If finances allow, it's not a bad idea to pick up a couple of pair of running/walking shoes. It takes about 48 hours for the foam in the shoes' midsoles to fully rebound, so if you're running or walking every day, or nearly so, the midsoles will wear out much faster if you only have one pair. In addition, by wearing different shoes (especially if they are different models/brands) you will strengthen slightly different muscle fibers and will be less prone to over-use injuries.
Many people have the wrong ides about "breaking in" a new pair of shoes. In reality what you need to do is break in your feet (and knees and hips) to the shoes, not the other way around. Especially if the new shoes are very different from your old shoes, you will need to strengthen very specific micro-muscle fibers by wearing the shoes a few miles at a time at first, and by being especially careful when doing hills, speed, or any other faster training in the new shoes.
Happy feet = happy training!
--Dave McGovern, Team Challenge National Head Coach
Team Challenge National Head Coach Dave’s FAQ
Q: I’m not currently running or walking more than a mile or two at a time a few days per week. How will I be able to finish a half-marathon?
A: Your coach will design a program for you based on your current level of fitness, whatever it may be.
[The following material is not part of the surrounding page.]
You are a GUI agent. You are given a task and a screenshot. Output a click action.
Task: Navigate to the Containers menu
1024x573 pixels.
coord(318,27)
You’ll gradually build your mileage over the course of the coming months until you can walk or run (or with a combination of walking and running) a ten-mile workout. From there, well over 99% of our participants complete their half-marathons.
Q: What kind of shoes do I need?
A: Everyone has different feet and biomechanics. The staff at your local running/walking specialty store will be able to fit you for these needs, as well as your mileage level, and the surfaces on which you train. To find a local specialty store, head to www.runnersworld.com/store-finder
Q: What’s a “GU”?!
A: “Gu” and other sports gels (PowerGels, Cliff Shots, Hammer Gels, etc.) are concentrated forms of carbohydrate about the consistency of honey. They are an alternative to sports drinks and are designed to provide athletes with energy for endurance activities. Each gel contains about 100- 110 of concentrated carbohydrate. Many half-marathons will provide gels in the later stages (around mile 10) to give runners and walkers an energy boost for the last few miles. Although they are generally pretty easy on the stomach, especially when taken with water, it’s always a good idea to try gels several times in training first before using them on race day.
Q: I had to miss three days of training. How do I make up the lost days?
A: You don’t! If you’ve missed anything less than a full week of training, just jump right back into the schedule. If you missed more than a week, talk to your coach about modifying your schedule to get you back on track.
Q: My fingers swell during my training walks. What’s going on?
A: Your heart beats harder and faster when you train, so blood is sent more forcefully to the extremities. Muscle action helps to return blood back to the heart, but many walkers don’t pump their arms very much when they walk (they should!), so blood pools in the fingers. Swollen fingers are more common with changes in temperature, during pregnancy, and when electrolytes are out of whack. Clenching and unclenching your hands, or shaking them over your head will help to pump the blood out of your swollen fingers.